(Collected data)

· · · ·

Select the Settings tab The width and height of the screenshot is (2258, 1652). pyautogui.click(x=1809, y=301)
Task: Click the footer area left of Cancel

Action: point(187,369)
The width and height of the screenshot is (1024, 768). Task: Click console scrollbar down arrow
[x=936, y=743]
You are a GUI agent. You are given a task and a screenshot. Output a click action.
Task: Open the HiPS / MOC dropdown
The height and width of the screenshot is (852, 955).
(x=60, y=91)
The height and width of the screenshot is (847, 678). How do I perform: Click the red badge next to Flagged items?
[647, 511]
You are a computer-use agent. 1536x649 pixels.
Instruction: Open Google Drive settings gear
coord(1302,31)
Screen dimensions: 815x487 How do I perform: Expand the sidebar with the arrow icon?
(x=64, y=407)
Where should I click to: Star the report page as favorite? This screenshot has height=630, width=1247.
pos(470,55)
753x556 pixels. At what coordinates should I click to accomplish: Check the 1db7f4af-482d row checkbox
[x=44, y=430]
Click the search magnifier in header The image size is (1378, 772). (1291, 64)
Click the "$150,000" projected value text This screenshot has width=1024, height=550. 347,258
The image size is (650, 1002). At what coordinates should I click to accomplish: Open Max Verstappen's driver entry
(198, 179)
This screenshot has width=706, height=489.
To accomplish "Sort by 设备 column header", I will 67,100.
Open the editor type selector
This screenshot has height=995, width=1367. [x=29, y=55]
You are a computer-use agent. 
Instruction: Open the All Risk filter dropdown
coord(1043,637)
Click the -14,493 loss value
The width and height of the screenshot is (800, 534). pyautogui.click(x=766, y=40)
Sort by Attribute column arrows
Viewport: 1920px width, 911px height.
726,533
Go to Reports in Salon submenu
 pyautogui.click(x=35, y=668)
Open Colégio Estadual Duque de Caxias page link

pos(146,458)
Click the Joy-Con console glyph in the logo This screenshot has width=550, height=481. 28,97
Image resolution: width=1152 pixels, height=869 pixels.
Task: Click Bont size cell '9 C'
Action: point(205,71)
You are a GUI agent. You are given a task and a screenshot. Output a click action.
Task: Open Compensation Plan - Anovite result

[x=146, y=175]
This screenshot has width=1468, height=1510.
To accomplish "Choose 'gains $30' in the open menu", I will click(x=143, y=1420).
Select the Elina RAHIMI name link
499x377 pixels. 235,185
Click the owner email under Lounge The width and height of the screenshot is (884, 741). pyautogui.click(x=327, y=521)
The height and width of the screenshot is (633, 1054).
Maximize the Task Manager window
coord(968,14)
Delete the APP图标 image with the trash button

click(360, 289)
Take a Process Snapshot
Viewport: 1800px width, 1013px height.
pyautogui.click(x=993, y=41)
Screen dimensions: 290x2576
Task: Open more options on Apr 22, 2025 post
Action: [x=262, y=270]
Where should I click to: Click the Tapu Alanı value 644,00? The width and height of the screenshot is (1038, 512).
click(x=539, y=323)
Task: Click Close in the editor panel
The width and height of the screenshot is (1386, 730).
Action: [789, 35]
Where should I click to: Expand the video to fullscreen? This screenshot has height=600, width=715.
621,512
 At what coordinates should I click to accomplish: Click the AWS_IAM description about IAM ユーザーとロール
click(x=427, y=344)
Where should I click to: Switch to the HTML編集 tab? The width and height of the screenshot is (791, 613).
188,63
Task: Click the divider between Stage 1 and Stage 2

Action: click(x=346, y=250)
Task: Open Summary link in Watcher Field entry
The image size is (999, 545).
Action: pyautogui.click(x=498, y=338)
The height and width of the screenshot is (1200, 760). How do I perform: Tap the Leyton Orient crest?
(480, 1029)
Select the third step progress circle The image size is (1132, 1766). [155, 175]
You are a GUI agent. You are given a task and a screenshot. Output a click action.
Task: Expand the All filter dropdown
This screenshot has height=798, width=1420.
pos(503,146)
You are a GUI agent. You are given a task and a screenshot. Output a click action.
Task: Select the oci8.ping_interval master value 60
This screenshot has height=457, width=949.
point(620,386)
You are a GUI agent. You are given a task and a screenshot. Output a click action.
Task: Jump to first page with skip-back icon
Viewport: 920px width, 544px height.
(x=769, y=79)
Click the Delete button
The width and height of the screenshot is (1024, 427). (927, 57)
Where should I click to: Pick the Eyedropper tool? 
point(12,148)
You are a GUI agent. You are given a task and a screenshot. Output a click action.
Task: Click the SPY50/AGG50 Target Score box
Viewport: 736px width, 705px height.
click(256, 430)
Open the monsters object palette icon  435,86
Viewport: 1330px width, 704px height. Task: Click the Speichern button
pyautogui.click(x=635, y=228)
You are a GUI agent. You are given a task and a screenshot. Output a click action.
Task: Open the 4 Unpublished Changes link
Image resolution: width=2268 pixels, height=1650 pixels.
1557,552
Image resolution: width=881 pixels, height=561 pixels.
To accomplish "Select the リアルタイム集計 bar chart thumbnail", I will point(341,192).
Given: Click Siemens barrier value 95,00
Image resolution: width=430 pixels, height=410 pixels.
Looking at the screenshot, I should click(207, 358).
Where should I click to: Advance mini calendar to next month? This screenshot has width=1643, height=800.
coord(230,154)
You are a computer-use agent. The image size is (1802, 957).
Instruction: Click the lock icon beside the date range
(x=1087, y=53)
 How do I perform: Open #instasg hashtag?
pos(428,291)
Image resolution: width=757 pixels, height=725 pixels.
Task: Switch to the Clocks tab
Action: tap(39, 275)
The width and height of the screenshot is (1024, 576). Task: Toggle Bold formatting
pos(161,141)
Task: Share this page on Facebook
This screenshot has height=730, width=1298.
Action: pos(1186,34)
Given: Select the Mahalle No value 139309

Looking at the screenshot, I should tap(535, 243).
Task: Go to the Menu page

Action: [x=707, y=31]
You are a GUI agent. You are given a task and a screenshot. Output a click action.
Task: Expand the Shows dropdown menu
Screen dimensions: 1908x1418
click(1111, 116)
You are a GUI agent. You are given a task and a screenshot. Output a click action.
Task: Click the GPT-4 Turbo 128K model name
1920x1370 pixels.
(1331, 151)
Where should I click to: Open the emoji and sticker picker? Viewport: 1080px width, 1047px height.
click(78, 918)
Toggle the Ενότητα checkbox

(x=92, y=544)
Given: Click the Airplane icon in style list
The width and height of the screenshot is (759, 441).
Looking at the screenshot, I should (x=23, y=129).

· · · ·

Exercise details
All of the records above are to be set down again exactly.

Answer below
Select the Settings tab The width and height of the screenshot is (2258, 1652). pyautogui.click(x=1809, y=301)
Task: Click the footer area left of Cancel

Action: point(187,369)
The width and height of the screenshot is (1024, 768). Task: Click console scrollbar down arrow
[x=936, y=743]
You are a GUI agent. You are given a task and a screenshot. Output a click action.
Task: Open the HiPS / MOC dropdown
The height and width of the screenshot is (852, 955).
(x=60, y=91)
The height and width of the screenshot is (847, 678). How do I perform: Click the red badge next to Flagged items?
[647, 511]
You are a computer-use agent. 1536x649 pixels.
Instruction: Open Google Drive settings gear
coord(1302,31)
Screen dimensions: 815x487 How do I perform: Expand the sidebar with the arrow icon?
(x=64, y=407)
Where should I click to: Star the report page as favorite? This screenshot has height=630, width=1247.
pos(470,55)
753x556 pixels. At what coordinates should I click to accomplish: Check the 1db7f4af-482d row checkbox
[x=44, y=430]
Click the search magnifier in header The image size is (1378, 772). (1291, 64)
Click the "$150,000" projected value text This screenshot has width=1024, height=550. 347,258
The image size is (650, 1002). At what coordinates should I click to accomplish: Open Max Verstappen's driver entry
(198, 179)
This screenshot has width=706, height=489.
To accomplish "Sort by 设备 column header", I will 67,100.
Open the editor type selector
This screenshot has height=995, width=1367. [x=29, y=55]
You are a computer-use agent. 
Instruction: Open the All Risk filter dropdown
coord(1043,637)
Click the -14,493 loss value
The width and height of the screenshot is (800, 534). pyautogui.click(x=766, y=40)
Sort by Attribute column arrows
Viewport: 1920px width, 911px height.
726,533
Go to Reports in Salon submenu
 pyautogui.click(x=35, y=668)
Open Colégio Estadual Duque de Caxias page link

pos(146,458)
Click the Joy-Con console glyph in the logo This screenshot has width=550, height=481. 28,97
Image resolution: width=1152 pixels, height=869 pixels.
Task: Click Bont size cell '9 C'
Action: point(205,71)
You are a GUI agent. You are given a task and a screenshot. Output a click action.
Task: Open Compensation Plan - Anovite result

[x=146, y=175]
This screenshot has width=1468, height=1510.
To accomplish "Choose 'gains $30' in the open menu", I will click(x=143, y=1420).
Select the Elina RAHIMI name link
499x377 pixels. 235,185
Click the owner email under Lounge The width and height of the screenshot is (884, 741). pyautogui.click(x=327, y=521)
The height and width of the screenshot is (633, 1054).
Maximize the Task Manager window
coord(968,14)
Delete the APP图标 image with the trash button

click(360, 289)
Take a Process Snapshot
Viewport: 1800px width, 1013px height.
pyautogui.click(x=993, y=41)
Screen dimensions: 290x2576
Task: Open more options on Apr 22, 2025 post
Action: [x=262, y=270]
Where should I click to: Click the Tapu Alanı value 644,00? The width and height of the screenshot is (1038, 512).
click(x=539, y=323)
Task: Click Close in the editor panel
The width and height of the screenshot is (1386, 730).
Action: [789, 35]
Where should I click to: Expand the video to fullscreen? This screenshot has height=600, width=715.
621,512
 At what coordinates should I click to accomplish: Click the AWS_IAM description about IAM ユーザーとロール
click(x=427, y=344)
Where should I click to: Switch to the HTML編集 tab? The width and height of the screenshot is (791, 613).
188,63
Task: Click the divider between Stage 1 and Stage 2

Action: click(x=346, y=250)
Task: Open Summary link in Watcher Field entry
The image size is (999, 545).
Action: pyautogui.click(x=498, y=338)
The height and width of the screenshot is (1200, 760). How do I perform: Tap the Leyton Orient crest?
(480, 1029)
Select the third step progress circle The image size is (1132, 1766). [155, 175]
You are a GUI agent. You are given a task and a screenshot. Output a click action.
Task: Expand the All filter dropdown
This screenshot has height=798, width=1420.
pos(503,146)
You are a GUI agent. You are given a task and a screenshot. Output a click action.
Task: Select the oci8.ping_interval master value 60
This screenshot has height=457, width=949.
point(620,386)
You are a GUI agent. You are given a task and a screenshot. Output a click action.
Task: Jump to first page with skip-back icon
Viewport: 920px width, 544px height.
(x=769, y=79)
Click the Delete button
The width and height of the screenshot is (1024, 427). (927, 57)
Where should I click to: Pick the Eyedropper tool? 
point(12,148)
You are a GUI agent. You are given a task and a screenshot. Output a click action.
Task: Click the SPY50/AGG50 Target Score box
Viewport: 736px width, 705px height.
click(256, 430)
Open the monsters object palette icon  435,86
Viewport: 1330px width, 704px height. Task: Click the Speichern button
pyautogui.click(x=635, y=228)
You are a GUI agent. You are given a task and a screenshot. Output a click action.
Task: Open the 4 Unpublished Changes link
Image resolution: width=2268 pixels, height=1650 pixels.
1557,552
Image resolution: width=881 pixels, height=561 pixels.
To accomplish "Select the リアルタイム集計 bar chart thumbnail", I will point(341,192).
Given: Click Siemens barrier value 95,00
Image resolution: width=430 pixels, height=410 pixels.
Looking at the screenshot, I should click(207, 358).
Where should I click to: Advance mini calendar to next month? This screenshot has width=1643, height=800.
coord(230,154)
You are a computer-use agent. The image size is (1802, 957).
Instruction: Click the lock icon beside the date range
(x=1087, y=53)
 How do I perform: Open #instasg hashtag?
pos(428,291)
Image resolution: width=757 pixels, height=725 pixels.
Task: Switch to the Clocks tab
Action: tap(39, 275)
The width and height of the screenshot is (1024, 576). Task: Toggle Bold formatting
pos(161,141)
Task: Share this page on Facebook
This screenshot has height=730, width=1298.
Action: pos(1186,34)
Given: Select the Mahalle No value 139309

Looking at the screenshot, I should tap(535, 243).
Task: Go to the Menu page

Action: [x=707, y=31]
You are a GUI agent. You are given a task and a screenshot. Output a click action.
Task: Expand the Shows dropdown menu
Screen dimensions: 1908x1418
click(1111, 116)
You are a GUI agent. You are given a task and a screenshot. Output a click action.
Task: Click the GPT-4 Turbo 128K model name
1920x1370 pixels.
(1331, 151)
Where should I click to: Open the emoji and sticker picker? Viewport: 1080px width, 1047px height.
click(78, 918)
Toggle the Ενότητα checkbox

(x=92, y=544)
Given: Click the Airplane icon in style list
The width and height of the screenshot is (759, 441).
Looking at the screenshot, I should (x=23, y=129).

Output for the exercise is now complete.